> **WHAT TO PRODUCE**: Your reply should contain every record, restated word for word.

*** Opening of DATA TO USE ***

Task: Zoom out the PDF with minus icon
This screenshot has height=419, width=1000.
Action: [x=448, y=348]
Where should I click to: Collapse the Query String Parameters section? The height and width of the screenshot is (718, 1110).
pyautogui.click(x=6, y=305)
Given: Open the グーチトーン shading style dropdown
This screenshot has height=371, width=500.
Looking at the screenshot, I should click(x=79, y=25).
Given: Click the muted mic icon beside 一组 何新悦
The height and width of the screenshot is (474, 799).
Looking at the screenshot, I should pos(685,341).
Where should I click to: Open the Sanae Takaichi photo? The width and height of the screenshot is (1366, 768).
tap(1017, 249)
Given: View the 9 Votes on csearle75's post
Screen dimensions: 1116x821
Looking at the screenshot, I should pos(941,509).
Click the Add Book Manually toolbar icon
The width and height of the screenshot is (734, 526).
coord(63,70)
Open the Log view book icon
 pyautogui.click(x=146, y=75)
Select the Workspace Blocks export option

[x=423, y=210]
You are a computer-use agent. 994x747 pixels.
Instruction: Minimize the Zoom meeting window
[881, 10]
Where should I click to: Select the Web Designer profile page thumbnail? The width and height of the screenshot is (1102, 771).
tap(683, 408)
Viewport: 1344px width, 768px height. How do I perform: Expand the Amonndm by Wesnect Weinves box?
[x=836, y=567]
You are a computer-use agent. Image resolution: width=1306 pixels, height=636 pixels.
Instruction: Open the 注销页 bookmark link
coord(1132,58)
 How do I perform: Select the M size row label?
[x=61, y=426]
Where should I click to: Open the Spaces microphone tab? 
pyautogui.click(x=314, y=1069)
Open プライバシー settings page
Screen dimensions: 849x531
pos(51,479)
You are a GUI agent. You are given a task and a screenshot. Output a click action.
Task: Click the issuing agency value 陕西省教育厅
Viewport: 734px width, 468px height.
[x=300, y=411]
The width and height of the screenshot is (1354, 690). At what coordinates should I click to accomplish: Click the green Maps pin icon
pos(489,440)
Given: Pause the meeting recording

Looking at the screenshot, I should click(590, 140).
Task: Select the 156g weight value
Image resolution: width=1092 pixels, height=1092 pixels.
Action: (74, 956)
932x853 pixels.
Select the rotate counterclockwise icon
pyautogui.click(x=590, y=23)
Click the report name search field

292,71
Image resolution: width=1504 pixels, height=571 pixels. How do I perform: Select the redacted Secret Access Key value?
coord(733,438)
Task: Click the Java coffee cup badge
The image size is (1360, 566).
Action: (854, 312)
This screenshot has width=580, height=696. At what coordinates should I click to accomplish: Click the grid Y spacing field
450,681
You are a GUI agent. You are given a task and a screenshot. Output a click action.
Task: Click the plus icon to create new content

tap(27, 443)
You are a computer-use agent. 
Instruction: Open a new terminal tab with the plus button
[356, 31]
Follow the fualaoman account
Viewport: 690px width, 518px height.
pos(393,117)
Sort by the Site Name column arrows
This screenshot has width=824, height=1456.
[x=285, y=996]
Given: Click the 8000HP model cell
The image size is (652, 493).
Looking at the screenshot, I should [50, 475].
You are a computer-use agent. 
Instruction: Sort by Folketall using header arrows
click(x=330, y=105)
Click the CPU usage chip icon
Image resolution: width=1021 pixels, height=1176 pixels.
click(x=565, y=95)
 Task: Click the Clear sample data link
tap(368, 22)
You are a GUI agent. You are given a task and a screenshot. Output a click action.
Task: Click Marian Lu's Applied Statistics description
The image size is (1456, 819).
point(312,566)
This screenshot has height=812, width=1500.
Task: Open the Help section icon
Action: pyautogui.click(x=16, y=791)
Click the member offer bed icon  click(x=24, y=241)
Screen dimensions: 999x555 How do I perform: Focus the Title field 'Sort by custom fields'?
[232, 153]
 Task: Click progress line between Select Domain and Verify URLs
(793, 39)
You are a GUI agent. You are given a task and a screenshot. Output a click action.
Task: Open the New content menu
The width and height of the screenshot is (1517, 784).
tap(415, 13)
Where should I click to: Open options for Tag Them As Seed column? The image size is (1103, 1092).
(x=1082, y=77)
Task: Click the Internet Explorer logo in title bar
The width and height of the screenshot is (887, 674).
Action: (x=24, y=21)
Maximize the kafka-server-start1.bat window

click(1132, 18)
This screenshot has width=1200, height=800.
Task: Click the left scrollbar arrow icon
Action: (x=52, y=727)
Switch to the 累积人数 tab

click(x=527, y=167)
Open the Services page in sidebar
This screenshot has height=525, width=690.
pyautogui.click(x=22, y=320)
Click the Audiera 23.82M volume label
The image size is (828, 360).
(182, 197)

*** Close of DATA TO USE ***

> **SOLUTION**:
Task: Zoom out the PDF with minus icon
This screenshot has height=419, width=1000.
Action: [x=448, y=348]
Where should I click to: Collapse the Query String Parameters section? The height and width of the screenshot is (718, 1110).
pyautogui.click(x=6, y=305)
Given: Open the グーチトーン shading style dropdown
This screenshot has height=371, width=500.
Looking at the screenshot, I should click(x=79, y=25).
Given: Click the muted mic icon beside 一组 何新悦
The height and width of the screenshot is (474, 799).
Looking at the screenshot, I should pos(685,341).
Where should I click to: Open the Sanae Takaichi photo? The width and height of the screenshot is (1366, 768).
tap(1017, 249)
Given: View the 9 Votes on csearle75's post
Screen dimensions: 1116x821
Looking at the screenshot, I should pos(941,509).
Click the Add Book Manually toolbar icon
The width and height of the screenshot is (734, 526).
coord(63,70)
Open the Log view book icon
 pyautogui.click(x=146, y=75)
Select the Workspace Blocks export option

[x=423, y=210]
You are a computer-use agent. 994x747 pixels.
Instruction: Minimize the Zoom meeting window
[881, 10]
Where should I click to: Select the Web Designer profile page thumbnail? The width and height of the screenshot is (1102, 771).
tap(683, 408)
Viewport: 1344px width, 768px height. How do I perform: Expand the Amonndm by Wesnect Weinves box?
[x=836, y=567]
You are a computer-use agent. Image resolution: width=1306 pixels, height=636 pixels.
Instruction: Open the 注销页 bookmark link
coord(1132,58)
 How do I perform: Select the M size row label?
[x=61, y=426]
Where should I click to: Open the Spaces microphone tab? 
pyautogui.click(x=314, y=1069)
Open プライバシー settings page
Screen dimensions: 849x531
pos(51,479)
You are a GUI agent. You are given a task and a screenshot. Output a click action.
Task: Click the issuing agency value 陕西省教育厅
Viewport: 734px width, 468px height.
[x=300, y=411]
The width and height of the screenshot is (1354, 690). At what coordinates should I click to accomplish: Click the green Maps pin icon
pos(489,440)
Given: Pause the meeting recording

Looking at the screenshot, I should click(590, 140).
Task: Select the 156g weight value
Image resolution: width=1092 pixels, height=1092 pixels.
Action: (74, 956)
932x853 pixels.
Select the rotate counterclockwise icon
pyautogui.click(x=590, y=23)
Click the report name search field

292,71
Image resolution: width=1504 pixels, height=571 pixels. How do I perform: Select the redacted Secret Access Key value?
coord(733,438)
Task: Click the Java coffee cup badge
The image size is (1360, 566).
Action: (854, 312)
This screenshot has width=580, height=696. At what coordinates should I click to accomplish: Click the grid Y spacing field
450,681
You are a GUI agent. You are given a task and a screenshot. Output a click action.
Task: Click the plus icon to create new content

tap(27, 443)
You are a computer-use agent. 
Instruction: Open a new terminal tab with the plus button
[356, 31]
Follow the fualaoman account
Viewport: 690px width, 518px height.
pos(393,117)
Sort by the Site Name column arrows
This screenshot has width=824, height=1456.
[x=285, y=996]
Given: Click the 8000HP model cell
The image size is (652, 493).
Looking at the screenshot, I should [50, 475].
You are a computer-use agent. 
Instruction: Sort by Folketall using header arrows
click(x=330, y=105)
Click the CPU usage chip icon
Image resolution: width=1021 pixels, height=1176 pixels.
click(x=565, y=95)
 Task: Click the Clear sample data link
tap(368, 22)
You are a GUI agent. You are given a task and a screenshot. Output a click action.
Task: Click Marian Lu's Applied Statistics description
The image size is (1456, 819).
point(312,566)
This screenshot has height=812, width=1500.
Task: Open the Help section icon
Action: pyautogui.click(x=16, y=791)
Click the member offer bed icon  click(x=24, y=241)
Screen dimensions: 999x555 How do I perform: Focus the Title field 'Sort by custom fields'?
[232, 153]
 Task: Click progress line between Select Domain and Verify URLs
(793, 39)
You are a GUI agent. You are given a task and a screenshot. Output a click action.
Task: Open the New content menu
The width and height of the screenshot is (1517, 784).
tap(415, 13)
Where should I click to: Open options for Tag Them As Seed column? The image size is (1103, 1092).
(x=1082, y=77)
Task: Click the Internet Explorer logo in title bar
The width and height of the screenshot is (887, 674).
Action: (x=24, y=21)
Maximize the kafka-server-start1.bat window

click(1132, 18)
This screenshot has width=1200, height=800.
Task: Click the left scrollbar arrow icon
Action: (x=52, y=727)
Switch to the 累积人数 tab

click(x=527, y=167)
Open the Services page in sidebar
This screenshot has height=525, width=690.
pyautogui.click(x=22, y=320)
Click the Audiera 23.82M volume label
The image size is (828, 360).
(182, 197)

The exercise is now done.